İslam’ın beş farzından biride zekâttır. Ramazan orucu gibi Cenabı Hakkın emridir ve farzıdır. İslam dinine inanan ve zengin sayılan her Müslüman zekât vermekle mükelleftir. Çünkü İslamiyet dünyadaki en büyük sosyal dayanışma dinidir. Ayrıca Peygamber Efendimiz s.a.v. Hadisi şeriflerinde uygulama şekli ve kimlere verileceği hakkında açıklamalarını getirmiştir.

         Ramazan ayına ulaşan insanlar, yeniden oruç tutmanın, iftarın, sahurun, teravihin, fitre ve zekât vermenin zevkini yaşarlar, genel olarak bu feyizli ve mübarek ayda zekâtlarını dağıtmaya çalışırlar. Zenginlik derecesine ulaşan her Müslüman malının kırkta bir oranında fakir olan kişilere, öğrencilere, bizzat verir. Zekât veren ikram etmenin zevkini yaşar, fakirlerde darlıktan kurtulmanın zevkini yaşarlar.

         Günümüzde insanlar, acaba zekâtımı kime vereceğim, gerçek fakir ve inançlı kişileri nasıl, nerede bulacağım endişelerini yaşamaktadırlar. Zira bakansınız zekât verdiğiniz kişinin sonradan fakir olmadığını veya layık olmadıklarını görürsünüz. Duygu sömürüsü yapan yalancı, düzenbaz, seni ikna eden, dilbazlıkla kandıran fırsatçılar ortaya çıkıyor.

Zekât toplama, yerine ulaştırma görevi Osmanlı İmparatorluğu zamanında diyanete bağlı zekât memurlukları tarafından üstlenmişken nedense günümüzde sadece insanların tercihine bırakılmıştır. Günümüzde de bu en güzel ve büyük sosyal dayanışma yardımlaşmalar en güzel bir şekilde değerlendirilmelidir.
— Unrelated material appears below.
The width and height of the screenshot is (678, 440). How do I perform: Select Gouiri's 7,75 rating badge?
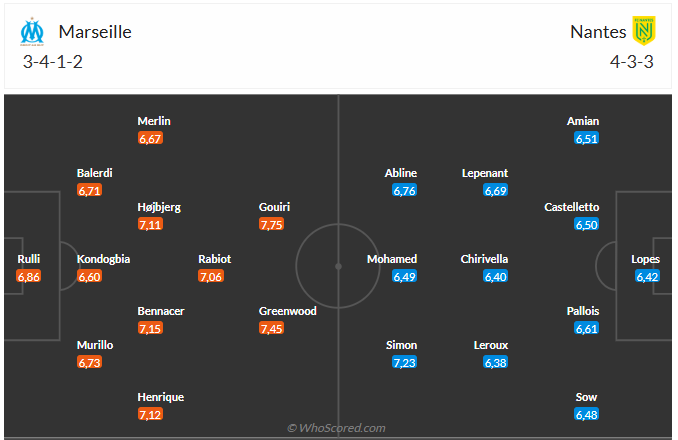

Her ilde diyanet işlerine bağlı zekât müdürlükleri kurulmalıdır. Şayet diyanet işleri eskiden olduğu gibi bu görevi tekrar üstlenmiş olsa, insanlar gönül rahatlığıyla zekâtlarını verecekler. Çünkü müracaat eden kişilerin gayrimenkul menkul ve borçlarını daha sıhhatli bir şekilde ortaya çıkacaktır. Gerçek ihtiyaçlı kişileri tespiti yapılacaktır. Fakir olup da sesini duyuramayan, hayâ ettiğinden kimseye söyleyemeyen nice fakirler var. Diğer taraftan zekât verenlerde gönül rahatlığı içerisinde, ülkesinde ve diğer Müslüman ülkelerde bulunan gerçek bir fakire ulaşmanın mutluluğunu yaşayacaklardır.

Döner sermayeli zekât müdürlüklerinin kurulması halinde, böyle büyük bir sosyal dayanışma teşkilatı hem devlet açısından hemde toplum açısından büyük yararlar sağlayacağı kanısındayım. Zira devlete yüklenen maliyetlerde azalacaktır. Takdir daha iyi bilen ve öncü olan devlet büyüklerinindir.